There is no difference between web 1.0 and 2.0
This week, on LinkedIn, the business social networking site there was a flurry of user generated content (UGC) created around a question of one Tillmann Neben.
He asked?
By what will “Web 2.0″ be remembered 20 years from today? (now that it’s over…)
The first generation of internet apps (or Web 1.0) is basically remembered by its publisher to reader model, letting the webmaster (does this word still exist?) produce content, and the website visitor was reading that stuff. Also online shops were big and kind of the killing feature of the internet. I can still remember the buzz about “imagine, you can buy it anywhere, for the best price, over the web, it’s called web store”.
Web 2.0 brought the idea of user generated content. Well known sites here: youtube, digg, blogs, wikis, linkedin …
People came up with the content.So what’s up next?
Many that answered spoke of Tim Berners Lee’s idea of a smarter semantic web.
I have to admit that it surprises me that many people still can’t see what’s becoming more and more obvious.
There is no difference in its essence between web 1.0 and web 2.0, only what was successful in 1.0 is even more so now as the web matures.
The killer apps of web 1.0 measured in both reach (how many people used them) and frequency (how often they were used) was at their core social as well.
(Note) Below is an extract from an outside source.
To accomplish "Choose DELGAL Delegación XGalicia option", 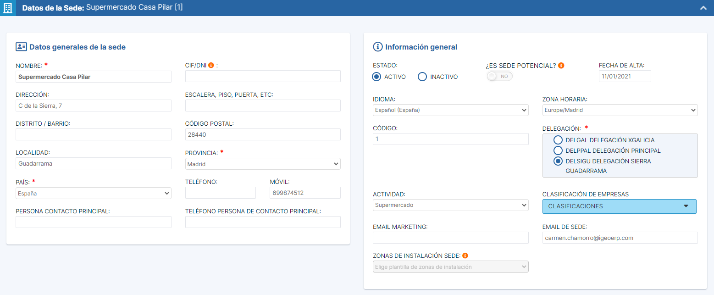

- It was email (user generated content);
- Instant messaging (the same);
- People selling stuff to each other (Ebay)
- And search.
Oh I hear you say, search is surely not UGC or social?
Oh yes it is.
In 1994 Jerry Yang launched Jerry’s guide to the World Wide Web, a human made directory of the few websites out there (there was only about 100,000 websites at the time).
This guide became Yahoo! but the directory itself failed. It could not keep up and keep track of all the websites. By the time Google launched in 1998 there were close on 10 million websites already, the vast majority of them amateur sites or pages on Geocities, Tripod etc. Today there is one website for every 30 people on the planet.
Without a search engine that delivered relevant results this medium would have looked a lot like other forms of media, and would have discouraged ordinary people and favoured companies with deep pockets.
But Google introduced PageRank, a social technology if ever there was one.
Google explains it simply:
‘PageRank relies on the uniquely democratic nature of the web by using its vast link structure as an indicator of an individual page’s value. In essence, Google interprets a link from page A to page B as a vote, by page A, for page B. But, Google looks at more than the sheer volume of votes, or links a page receives; it also analyzes the page that casts the vote. Votes cast by pages that are themselves “important” weigh more heavily and help to make other pages “important”.’
The result of this is profound. It has made the web a meritocracy.
This meritocratic system is the foundation of social media. Anybody can create a web page and can link (vote) to what they like.
It fundamentally changed the way we found stuff on the web. It ensured that the most compelling, most useful web content always floated to the top of search rankings.
It’s great for ambitious creative and skillful individuals with something to do or to say. You will be found even if you have no brand or big marketing budget. Provided you are good.
In short the web – at its core – has always been about people. Who would have thought that the convergence of the huge telecoms, media and computing industries will have people at its heart?
This people focus of the web is what Forrester Research has called ‘the groundswell’ – a set of media technologies that enable people to get things from each other that they used to get from big institutions.
In Web 2.0 this social character of the web has been even more profound and obvious than earlier, and it will be even more so in Web 3.0.
Yes there might be semantic technologies transforming the web even further and making it smarter, but web 3.0’s advances will still revolve – at it’s essence – around empowering people.
2 comments
The very idea of applying pseudo-release numbers to the web was, I think, a bit of a gimmick from another Tim (O’Reilly).
As a publisher and conference producer specialising in internet-related content, he had a vested interest in a bit of hype.
The evolution of the web is not just about the appearance of new applications and ideas, but also the spread to the many of skills, and access to technology, originally held by a few. That’s when UGC creates more UGC, and economies of scale bring costs down.